Continuous process refinement and IPC Specialists available on-the-spot to trouble-shoot provided the safety net needed in a high-risk setting. Despite significant challenges, the experience of collaborating to shelter a vulnerable group of people strengthened our sense of connection to our colleagues and pride in our role.

Over 20 years working in Infection Prevention has afforded me with a wide range of experience in a variety of services. These have included community, private services, older persons health and aged care facilities as well as Ministry of Health guideline and education input.  More recently I have been based at Christchurch Hospital campus covering Women and Child’s Health for Canterbury District Health Board. This service includes maternity, gynaecology, paediatrics, Children’s Oncology Unit and neonatal services with a neonatal intensive care unit.
Preventing cross infection of multidrug resistant organisms whilst using a risk -based approach in healthcare settings has been a passion of mine. I have also had significant experience in outbreak management of an assortment of microorganisms.

 

 

 

How WDHB revolutionised their IV auditing process
Presenter: Sandi Gamon, Waitemata DHB

During 2020 Waitemata DHB trialled a cloud based electronic auditing software to improve reporting and closure of the quality improvement loop. Initially this tool was only used to improve the environmental audit process – however it quickly became apparent that it had uses beyond just this subject.  I late 2020 the vascular access group approached IPC as their annual hospital wide audit was approaching and they wanted to use the tool to conduct the audit. The Director of Nursing & Midwifery was very supportive of the idea. On the day of the audit there were NSH 23 wards audited (Including ESC) & WTH 7 wards. All charge nurses were sent an email by 2000 the same day with a report of their results. Overall, the results highlighted issues with documentation rather than IV line management. As a result the DHB has partnered with ACC to implement their know your lines programme.

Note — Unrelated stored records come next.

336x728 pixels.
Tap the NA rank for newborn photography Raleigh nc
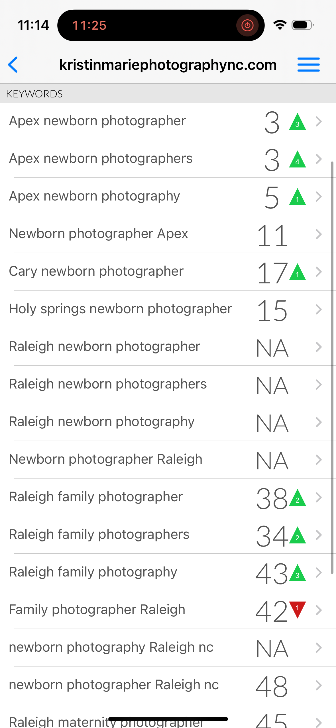[x=272, y=649]
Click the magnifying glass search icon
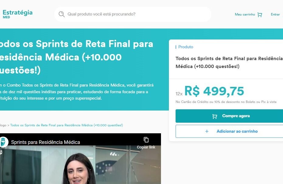 coord(61,14)
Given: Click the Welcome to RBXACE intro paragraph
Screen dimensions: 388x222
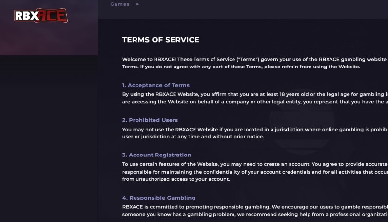Looking at the screenshot, I should click(x=255, y=63).
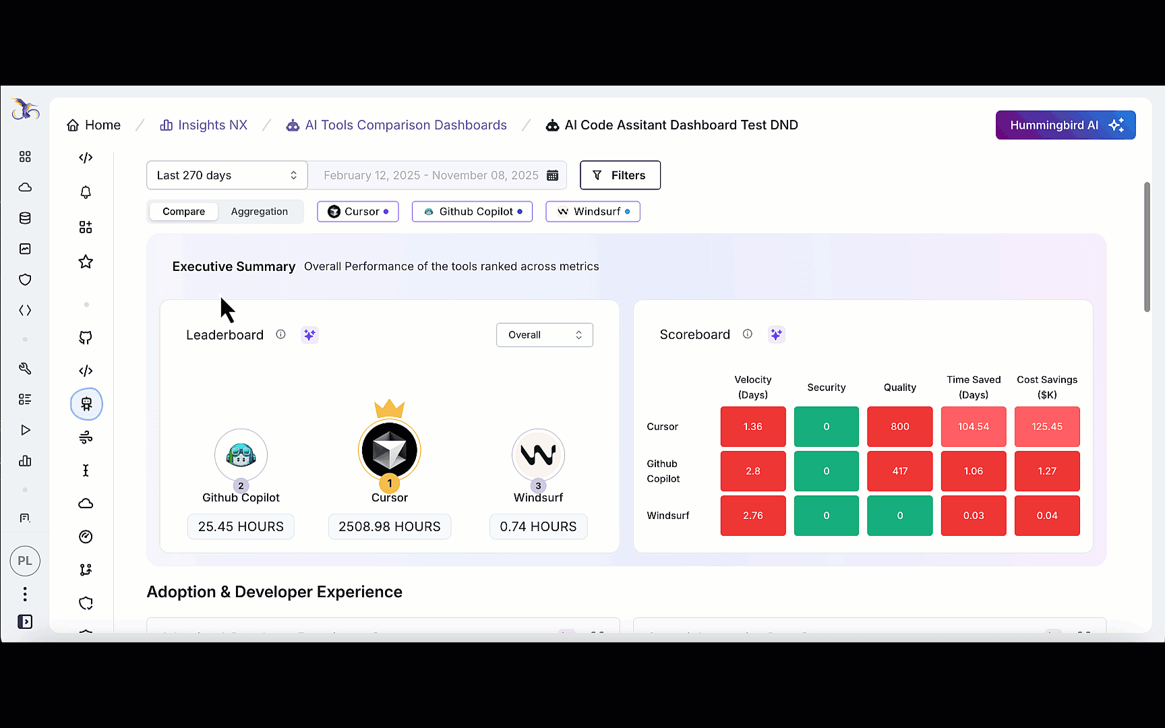The height and width of the screenshot is (728, 1165).
Task: Click the star favorites icon in sidebar
Action: 86,262
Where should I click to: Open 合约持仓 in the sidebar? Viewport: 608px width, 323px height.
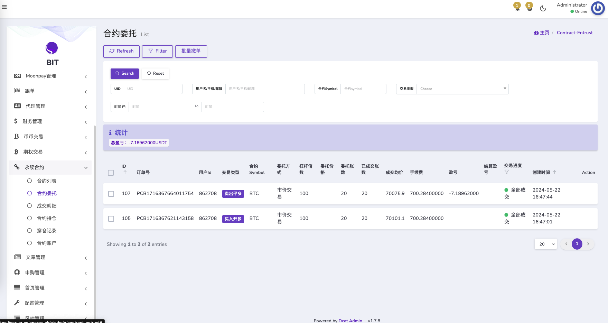(x=47, y=218)
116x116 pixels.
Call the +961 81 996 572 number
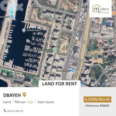[15, 111]
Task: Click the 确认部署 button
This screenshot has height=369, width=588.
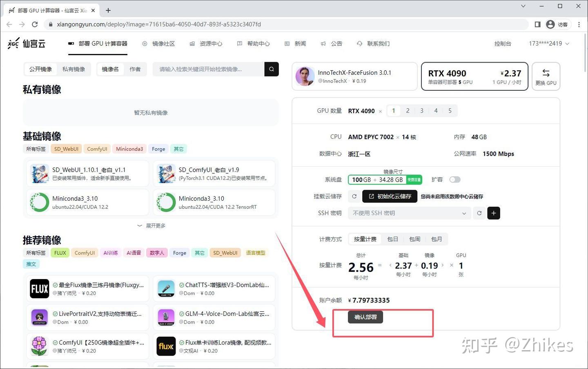Action: coord(365,317)
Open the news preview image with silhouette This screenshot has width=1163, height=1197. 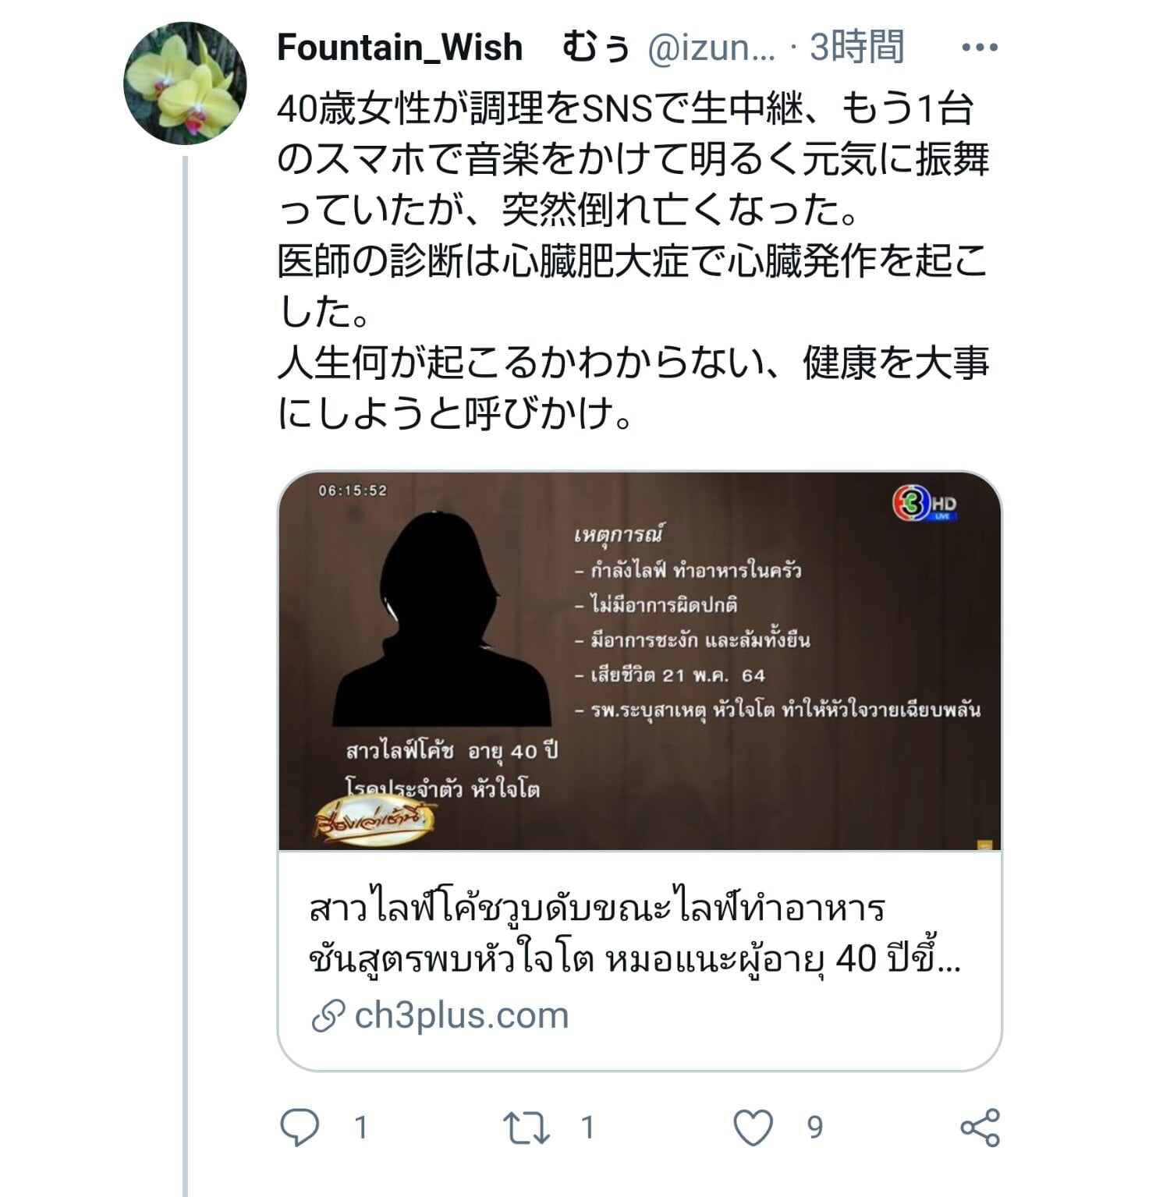coord(640,660)
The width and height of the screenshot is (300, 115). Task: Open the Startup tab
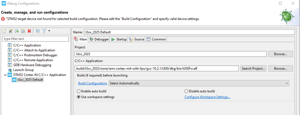(x=119, y=39)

Pseudomonas aeruginosa in NICU: A slow motion crisis
Presenter: Henrietta Sushames

In 2020 staff declared a pseudomonas outbreak in the neonatal intensive care unit, CCDHB.  The risk factors had been present for many years but never addressed. The cases presented over a month.  We identified the source but not the mode of transmission. The analysis took time, and in the meantime a variety of mitigation strategies were put in place. Some proved effective and others were later abandoned.  Keeping risk assessment as IPC core business could have prevented the tragic infant outcome.

Henrietta has worked as a clinical nurse specialist in Infection, Prevention and Control at Capital and Coast DHB for three years and is secretary of the IPCNC committee. Before this she enjoyed a long career in child health nursing. She is passionate about hand hygiene.  In her spare time she gardens, cooks and hustles her boys to clean the house.